Según explican desde el bufete, el objetivo pasa por evitar que el Gobierno adopte una decisión antes de que se resuelva la pieza separada de medidas cautelares. La consulta pública tiene un papel crucial para Economía, que ha empleado esta herramienta para armarse de argumentos de cara a elevar la opa al Consejo de Ministros. El propio responsable de esta cartera, Carlos Cuerpo, ha reconocido recientemente que la medida ha sido «muy útil» para medir en términos cualitativos el pulso a la sociedad civil.

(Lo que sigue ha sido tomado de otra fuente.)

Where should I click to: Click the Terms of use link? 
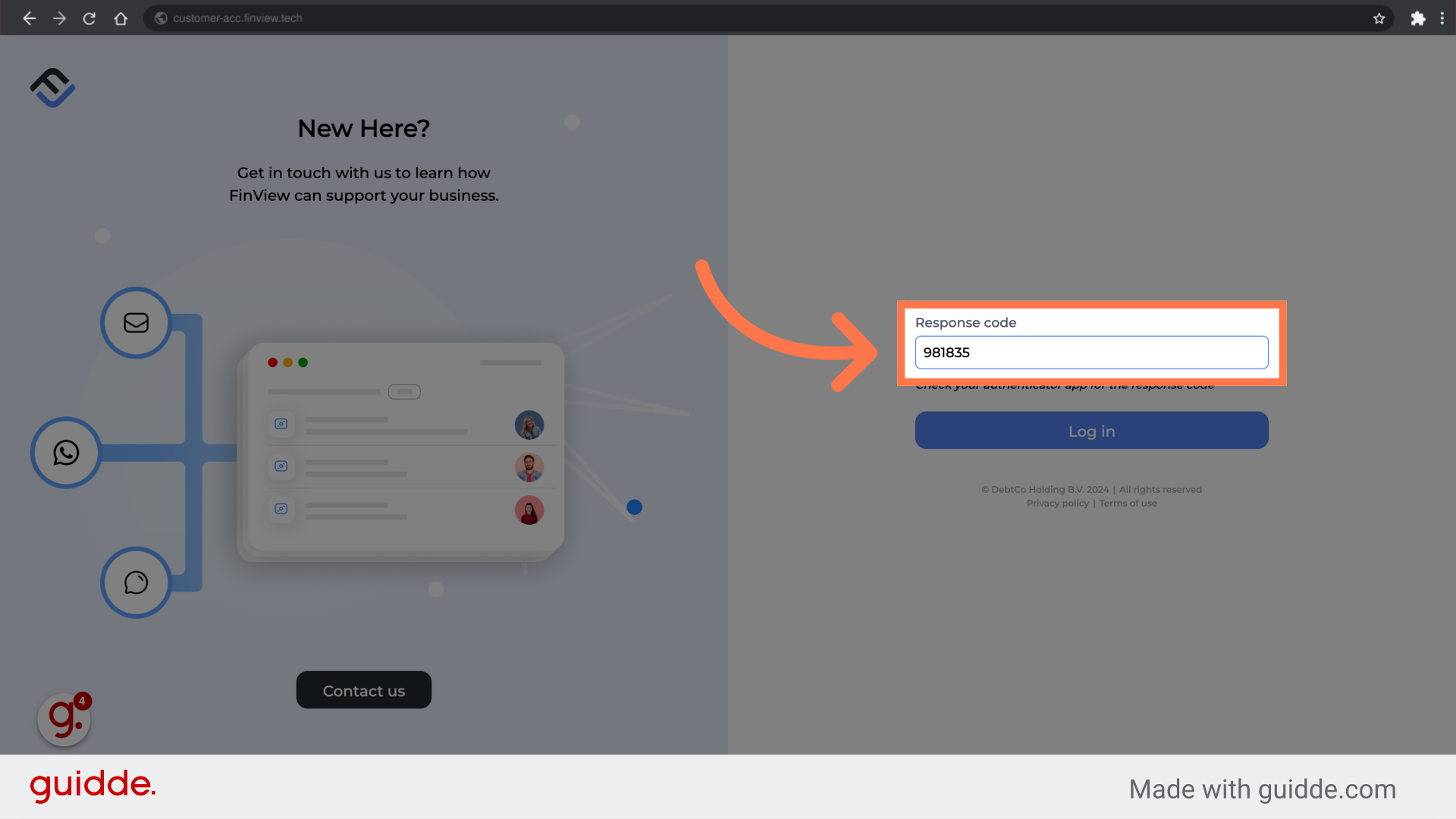tap(1128, 503)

En concreto, según ha explicado, ha «servido para recoger información válida de motivos de interés general distintos a los de competencia que puedan verse afectados por la operación». Aunque por el momento se desconocen los resultados de la misma, se ha comprometido a hacer públicos los resultados del informe más adelante, si bien no ha especificado el horizonte temporal. La potencial fusión ha entrado en una fase clave una vez ha pasado a estar en manos del principal órgano de decisión de Moncloa, que dispone ahora hasta finales de junio para pronunciarse.

Según han explicado desde Economía, el motivo se fundamenta en razones de interés general diferentes de la competencia, como pueden ser los relacionados con el impacto de la operación en la «garantía de un adecuado mantenimiento de los objetivos de regulación sectorial, la protección de los trabajadores, la cohesión territorial, la promoción de la investigación y el desarrollo tecnológico y los objetivos de política social. Sobre este punto de partida, la normativa le permite desde endurecer las condiciones decretadas por la Comisión Nacional de los Mercados y la Competencia (CNMC) a vetar la fusión, que no la oferta pública de adquisición, dado que va dirigida a los accionistas del grupo catalán.

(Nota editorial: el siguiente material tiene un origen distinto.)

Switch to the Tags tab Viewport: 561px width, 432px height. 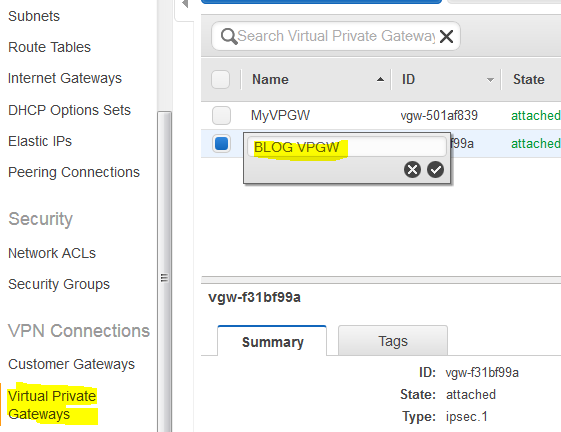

A la espera del veredicto final, los diferentes miembros del Gobierno han expresado en reiteradas ocasiones su rechazo a los planes de BBVA. La ministra de Trabajo y Economía Social, Yolanda Díaz, ha sido una de las voces más críticas en los últimos días bajo la premisa de que «agudiza el problema de la concentración bancaria» en España. De hecho, ha ido un paso más allá al plantear cinco condiciones entre las que figuran desde el mantenimiento de los puestos de trabajo en ambos bancos a que el acceso a crédito a pymes y autónomos se ofrezca en los mismos términos que ahora como entidades independientes. 

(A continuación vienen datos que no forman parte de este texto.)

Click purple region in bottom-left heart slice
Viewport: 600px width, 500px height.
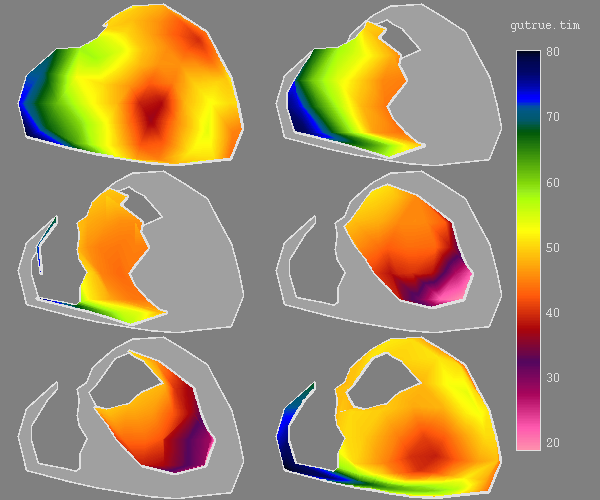(x=198, y=440)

Este departamento ha sido uno de los seis ministerios de los que se ha nutrido Economía antes de dar un paso al frente. Industria y Turismo, Transición Ecológica y Reto Demográfico, Derechos Sociales y Agenda 2030, además de Inclusión, Seguridad Social y Migraciones también han realizado sus aportaciones. La presión sobre la determinación de la AN se suma al frente abierto desde Bruselas. La Comisión Europea ha dado un toque de atención a España, a la que amenaza con abrir un expediente sancionador si bloquea la opa. En este contexto, Cuerpo confía en que no haya conflicto con Bruselas porque están siendo «respetuosos» con el marco legal. Por este motivo, ha pedido respeto al marco normativo nacional, dado que cumple «con todas las garantías».